= Complete the following =
A - In the personal essay about the writer's sister Jenny, how old was Jenny when she suffered her brain injury?
B - From the personal essay about the writer's sister Jenny, list every one-word description that follows "It's" before the sentence beginning "And, as I've come to understand".
C - Reproduce the passage of the personal essay about the writer's sister Jenny that opens with the words containing "My sister Jenny" and closes with "To kill me??".

= Text provided =
-------

I just do. It’s cool.
It’s twisted. It’s shocking. It’s sexy. It’s dangerous.
And, as I’ve come to understand in past few years, it’s home.
I am the youngest of four daughters, raised by a single mother, and I knew fear at a young age.
My sister Jenny suffered a brain injury the summer before I began Kindergarten, when she was 8. This brain injury didn’t result in permanent physical impairment, but her cognitive development was affected severely. I don’t remember who Jenny was before “the accident” (as my family refers to it) but in my memories of those first few years after it, she is a monster.
By forces she couldn’t control, Jenny was prone to tantrums which were, more often than not, violent. I have a vague memory of screaming for help as she sat on my head in our bedroom.
She was trying to crush me. To hurt me. To kill me??
It was unclear what would set Jenny off - to her as much as to us. My family would tread lightly and as lovingly as possible, and be ready to execute defensive maneuvers at the drop of a hat.
As the youngest and therefore littlest one, my defensive maneuver was to run and hide. When shit got real and Jenny had an “episode” (a sterilized, palatable term that in hindsight only reinforces how regular these occurrences were) my directive was simple: Go to your room and shut the door and do your best not to hear anything.
That didn’t always work.

-------

= Supplied data =

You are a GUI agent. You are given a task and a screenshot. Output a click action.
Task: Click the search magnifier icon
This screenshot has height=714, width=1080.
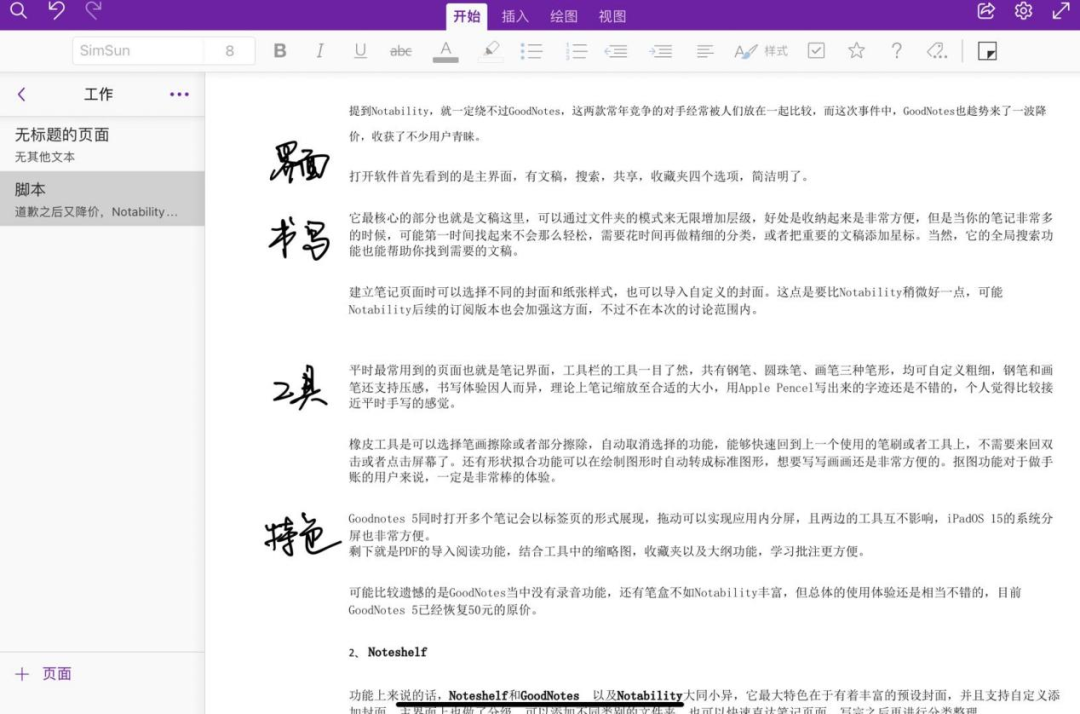(19, 12)
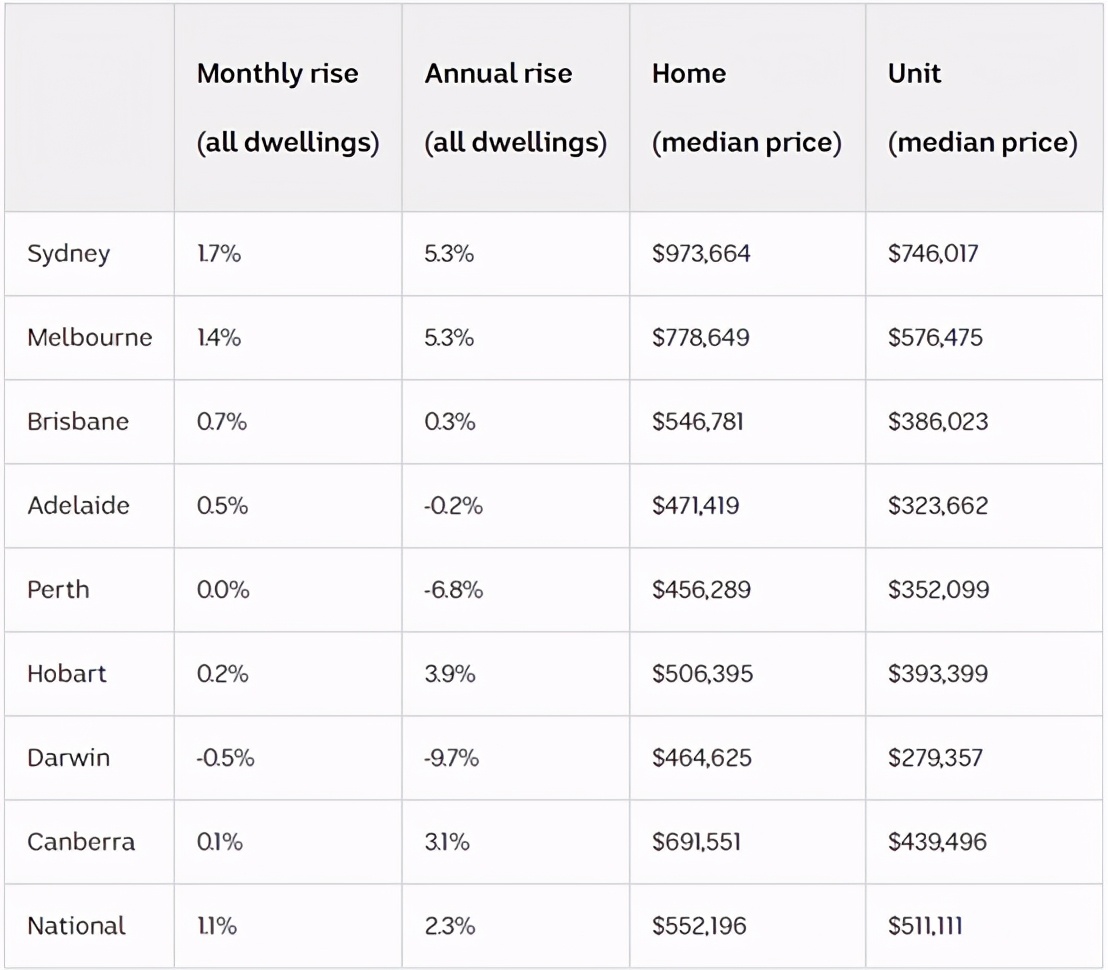The image size is (1108, 970).
Task: Select the Canberra row label
Action: 80,842
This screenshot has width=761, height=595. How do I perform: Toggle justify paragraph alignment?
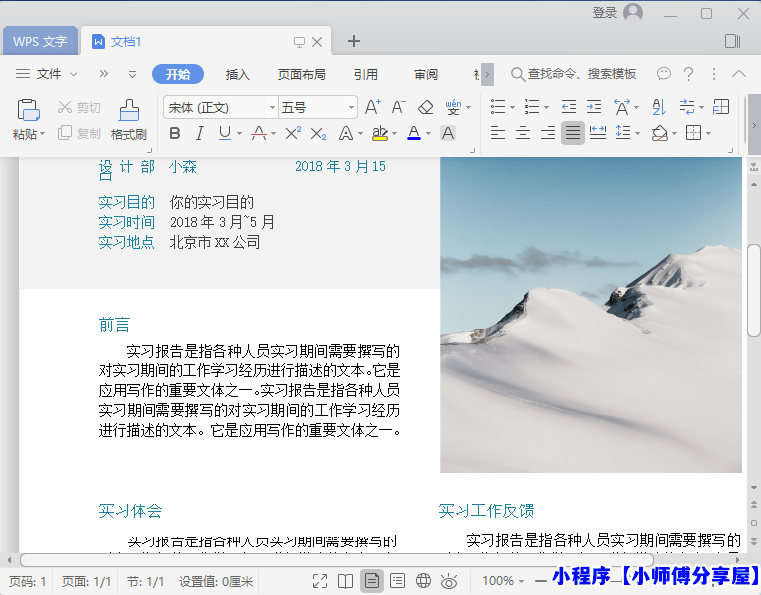coord(572,133)
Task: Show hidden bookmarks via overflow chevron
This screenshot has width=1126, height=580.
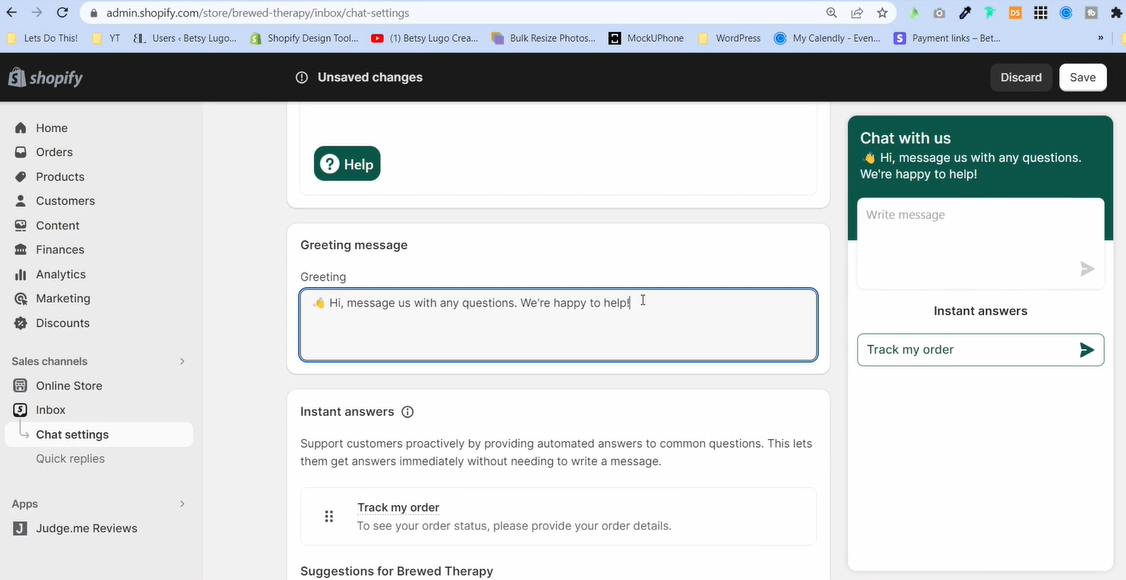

-------

= Task-by-task results =
A - She was 8.

B - cool, twisted, shocking, sexy, dangerous

C -
My sister Jenny suffered a brain injury the summer before I began Kindergarten, when she was 8. This brain injury didn’t result in permanent physical impairment, but her cognitive development was affected severely. I don’t remember who Jenny was before “the accident” (as my family refers to it) but in my memories of those first few years after it, she is a monster.
By forces she couldn’t control, Jenny was prone to tantrums which were, more often than not, violent. I have a vague memory of screaming for help as she sat on my head in our bedroom.
She was trying to crush me. To hurt me. To kill me??